Try it: Pictures aside, every line of the listing should be given again exactly.

○ ○ ○ ○ ○ ○ ○

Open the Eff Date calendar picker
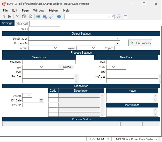Viewport: 162px width, 142px height. 42,100
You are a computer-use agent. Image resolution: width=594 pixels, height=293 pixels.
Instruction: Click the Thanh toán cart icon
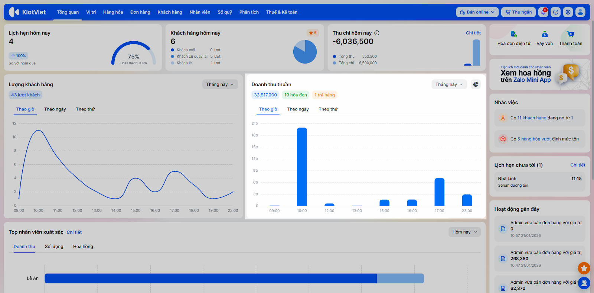tap(571, 35)
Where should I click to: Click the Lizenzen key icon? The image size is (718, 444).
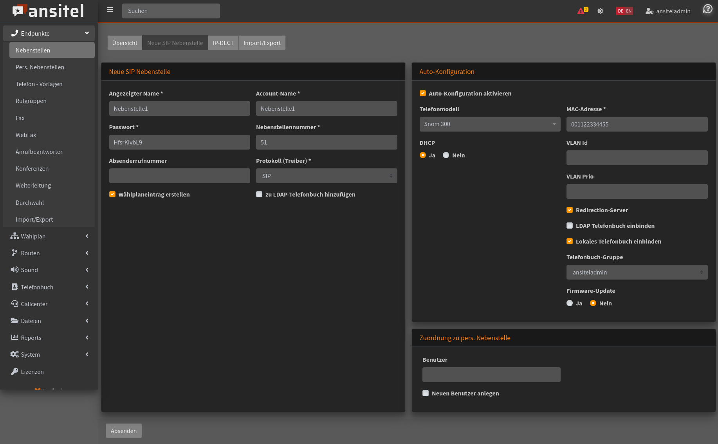(14, 372)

○ ○ ○ ○ ○ ○ ○

Expected answer:
Open the Eff Date calendar picker
Viewport: 162px width, 142px height. 42,100
You are a computer-use agent. Image resolution: width=594 pixels, height=293 pixels.
Instruction: Click the Thanh toán cart icon
tap(571, 35)
Where should I click to: Click the Lizenzen key icon? The image size is (718, 444).
(14, 372)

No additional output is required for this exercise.